Saturday, February 7, 2015

"That Summer Day"

Recently, I found a Japanese picture book at the library's small bookstand.  I was surprised to see it on the shelf since the library doesn't typically sell foreign books.  However, this book has beautiful pictures and is also translated in English.  I don't really need the English translation (the Japanese isn't too difficult to understand), but it did help with some of the vocabulary.


"On That Summer Day"

The book is called Ano Natsu no Hi, translated as "On That Summer Day".  It's about the atomic bombing of Nagasaki, one of the two towns that has ever experienced the nuclear power of an atomic bomb.  After flipping through some of the pages, I became interested in the book but I didn't have enough money or time to think about seriously buying it.  Instead, I thought, "If I see it again I'll buy it" as I walked out.  The next time I went to the library though, it was there!  In less than a second I bought it without thinking . . .
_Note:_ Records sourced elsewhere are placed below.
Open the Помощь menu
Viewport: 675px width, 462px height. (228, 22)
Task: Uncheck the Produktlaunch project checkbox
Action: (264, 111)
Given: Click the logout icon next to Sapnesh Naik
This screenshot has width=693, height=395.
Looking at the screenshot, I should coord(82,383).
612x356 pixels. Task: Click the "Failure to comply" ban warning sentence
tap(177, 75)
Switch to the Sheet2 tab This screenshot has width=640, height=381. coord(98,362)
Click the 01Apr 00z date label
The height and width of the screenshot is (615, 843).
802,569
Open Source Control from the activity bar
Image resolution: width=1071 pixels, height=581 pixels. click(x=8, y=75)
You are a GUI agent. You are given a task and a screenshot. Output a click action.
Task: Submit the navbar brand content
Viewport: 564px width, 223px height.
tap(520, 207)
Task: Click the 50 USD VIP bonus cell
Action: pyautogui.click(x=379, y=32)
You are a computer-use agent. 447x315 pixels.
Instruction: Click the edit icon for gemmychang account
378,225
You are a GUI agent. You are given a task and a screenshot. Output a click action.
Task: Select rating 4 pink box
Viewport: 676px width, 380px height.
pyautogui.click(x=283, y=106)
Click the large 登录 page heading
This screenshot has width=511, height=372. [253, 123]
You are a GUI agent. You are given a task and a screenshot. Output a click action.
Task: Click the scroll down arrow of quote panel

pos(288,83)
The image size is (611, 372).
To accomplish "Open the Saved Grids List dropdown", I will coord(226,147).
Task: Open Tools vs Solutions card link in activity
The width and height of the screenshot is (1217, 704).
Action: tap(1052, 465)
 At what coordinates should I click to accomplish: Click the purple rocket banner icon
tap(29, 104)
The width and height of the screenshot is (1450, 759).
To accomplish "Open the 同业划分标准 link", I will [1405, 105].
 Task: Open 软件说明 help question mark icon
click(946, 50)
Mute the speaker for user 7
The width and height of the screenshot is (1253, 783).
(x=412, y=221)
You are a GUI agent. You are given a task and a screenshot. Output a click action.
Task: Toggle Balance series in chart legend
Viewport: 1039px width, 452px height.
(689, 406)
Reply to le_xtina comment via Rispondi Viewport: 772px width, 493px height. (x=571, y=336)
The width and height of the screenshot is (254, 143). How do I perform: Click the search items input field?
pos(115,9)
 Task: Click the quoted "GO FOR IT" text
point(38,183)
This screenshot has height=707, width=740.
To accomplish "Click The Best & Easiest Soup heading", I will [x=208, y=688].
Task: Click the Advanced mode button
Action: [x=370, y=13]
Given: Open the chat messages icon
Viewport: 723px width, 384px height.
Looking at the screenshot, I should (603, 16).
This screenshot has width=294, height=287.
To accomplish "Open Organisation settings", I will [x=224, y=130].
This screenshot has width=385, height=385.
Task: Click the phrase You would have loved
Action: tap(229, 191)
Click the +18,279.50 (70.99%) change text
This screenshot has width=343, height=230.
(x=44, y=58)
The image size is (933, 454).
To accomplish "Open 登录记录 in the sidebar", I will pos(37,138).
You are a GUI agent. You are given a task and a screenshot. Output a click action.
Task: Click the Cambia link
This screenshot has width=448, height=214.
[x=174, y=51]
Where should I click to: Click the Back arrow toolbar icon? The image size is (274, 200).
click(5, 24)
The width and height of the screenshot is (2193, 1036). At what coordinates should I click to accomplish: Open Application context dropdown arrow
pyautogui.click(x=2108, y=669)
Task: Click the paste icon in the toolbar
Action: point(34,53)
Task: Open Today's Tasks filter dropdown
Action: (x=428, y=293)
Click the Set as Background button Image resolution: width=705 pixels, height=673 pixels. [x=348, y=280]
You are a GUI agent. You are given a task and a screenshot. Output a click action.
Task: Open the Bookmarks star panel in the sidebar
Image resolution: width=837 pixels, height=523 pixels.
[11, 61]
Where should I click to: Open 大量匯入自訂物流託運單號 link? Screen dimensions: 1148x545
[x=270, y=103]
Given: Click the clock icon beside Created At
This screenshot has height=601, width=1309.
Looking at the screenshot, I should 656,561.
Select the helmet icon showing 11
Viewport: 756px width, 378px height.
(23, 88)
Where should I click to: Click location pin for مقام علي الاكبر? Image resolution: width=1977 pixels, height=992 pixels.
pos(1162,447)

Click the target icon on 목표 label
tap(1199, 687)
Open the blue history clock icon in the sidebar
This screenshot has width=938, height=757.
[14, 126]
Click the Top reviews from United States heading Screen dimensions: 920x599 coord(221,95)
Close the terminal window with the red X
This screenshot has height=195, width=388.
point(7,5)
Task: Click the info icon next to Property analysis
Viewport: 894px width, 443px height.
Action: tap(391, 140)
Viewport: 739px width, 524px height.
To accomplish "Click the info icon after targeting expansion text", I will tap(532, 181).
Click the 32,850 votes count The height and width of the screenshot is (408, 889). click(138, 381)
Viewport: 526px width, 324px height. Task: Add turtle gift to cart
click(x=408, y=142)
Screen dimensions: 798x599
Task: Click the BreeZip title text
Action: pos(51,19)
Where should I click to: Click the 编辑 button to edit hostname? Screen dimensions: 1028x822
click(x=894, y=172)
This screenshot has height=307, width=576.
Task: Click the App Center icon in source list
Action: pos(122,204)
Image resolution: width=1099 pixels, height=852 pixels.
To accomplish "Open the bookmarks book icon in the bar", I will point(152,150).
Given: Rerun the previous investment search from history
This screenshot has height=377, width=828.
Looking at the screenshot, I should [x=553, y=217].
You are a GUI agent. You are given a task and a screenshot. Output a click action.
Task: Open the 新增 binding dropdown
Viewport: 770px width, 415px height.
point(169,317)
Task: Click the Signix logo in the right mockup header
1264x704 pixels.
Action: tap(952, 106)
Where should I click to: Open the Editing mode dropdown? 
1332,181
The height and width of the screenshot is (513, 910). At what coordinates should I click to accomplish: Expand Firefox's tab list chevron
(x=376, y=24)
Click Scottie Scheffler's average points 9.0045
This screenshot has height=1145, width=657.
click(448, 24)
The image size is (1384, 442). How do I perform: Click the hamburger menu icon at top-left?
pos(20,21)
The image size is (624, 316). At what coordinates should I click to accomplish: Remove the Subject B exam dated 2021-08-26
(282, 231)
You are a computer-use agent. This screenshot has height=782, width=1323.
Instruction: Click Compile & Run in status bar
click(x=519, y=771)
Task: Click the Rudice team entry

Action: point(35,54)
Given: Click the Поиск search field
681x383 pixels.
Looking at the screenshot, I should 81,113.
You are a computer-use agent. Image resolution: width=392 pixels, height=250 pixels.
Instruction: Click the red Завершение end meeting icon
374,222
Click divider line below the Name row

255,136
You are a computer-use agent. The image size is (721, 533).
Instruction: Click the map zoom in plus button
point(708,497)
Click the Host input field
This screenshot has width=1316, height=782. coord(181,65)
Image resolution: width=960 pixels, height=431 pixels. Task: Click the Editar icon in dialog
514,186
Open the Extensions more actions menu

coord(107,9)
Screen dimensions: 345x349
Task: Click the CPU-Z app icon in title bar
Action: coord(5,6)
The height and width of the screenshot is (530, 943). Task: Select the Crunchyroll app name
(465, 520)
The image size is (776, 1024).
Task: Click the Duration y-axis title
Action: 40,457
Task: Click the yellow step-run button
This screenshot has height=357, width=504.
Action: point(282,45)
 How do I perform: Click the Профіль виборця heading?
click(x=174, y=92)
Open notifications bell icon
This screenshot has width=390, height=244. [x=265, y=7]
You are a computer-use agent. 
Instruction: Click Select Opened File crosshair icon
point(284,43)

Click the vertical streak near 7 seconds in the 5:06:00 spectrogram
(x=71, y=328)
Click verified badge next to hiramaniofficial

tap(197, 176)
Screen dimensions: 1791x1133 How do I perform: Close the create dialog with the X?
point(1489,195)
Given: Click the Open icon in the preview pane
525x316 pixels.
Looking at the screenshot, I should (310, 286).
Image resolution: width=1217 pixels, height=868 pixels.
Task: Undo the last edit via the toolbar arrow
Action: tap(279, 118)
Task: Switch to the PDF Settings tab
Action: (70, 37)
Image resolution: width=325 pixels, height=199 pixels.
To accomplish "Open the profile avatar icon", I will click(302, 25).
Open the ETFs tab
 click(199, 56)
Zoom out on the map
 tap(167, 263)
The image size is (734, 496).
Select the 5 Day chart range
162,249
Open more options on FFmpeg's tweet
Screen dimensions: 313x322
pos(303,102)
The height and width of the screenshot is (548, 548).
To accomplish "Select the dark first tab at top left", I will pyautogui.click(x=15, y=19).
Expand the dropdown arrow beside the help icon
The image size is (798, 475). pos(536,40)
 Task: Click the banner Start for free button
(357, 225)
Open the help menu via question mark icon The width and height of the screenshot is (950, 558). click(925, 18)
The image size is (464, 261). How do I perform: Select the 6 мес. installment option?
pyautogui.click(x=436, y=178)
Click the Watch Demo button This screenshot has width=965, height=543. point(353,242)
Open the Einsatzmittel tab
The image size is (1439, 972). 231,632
But it's a great book.  It really moves readers' hearts.  The story is written in third person, but it also talks about the everyday lives of the people who lived in Nagasaki at that time.  The pictures helps move readers to understand the atrocity and the serious consequences of what nuclear weapons can do.


A page from "On That Summer Day"

My favorite passage from the book is this:

War springs from a spirit of hatred and conflict.
Atomic bombs were born from a spirit of fear and doubt.
But human beings are also capable of love, trust,
understanding and tolerance.
It is this spirit of love will bring world peace

and that will make atomic bombs unnecessary.


The author's wish is for nuclear weapons to go away one day, but I'm not sure if that's possible.  It's a nice dream, but I don't think countries with nuclear weapons will ever give them up.  It wouldn't be like them and no country wants to be vulnerable to attacks like that (or at least give up their power to retaliate in case there's a nuclear risk).  But it's a nice dream, isn't it?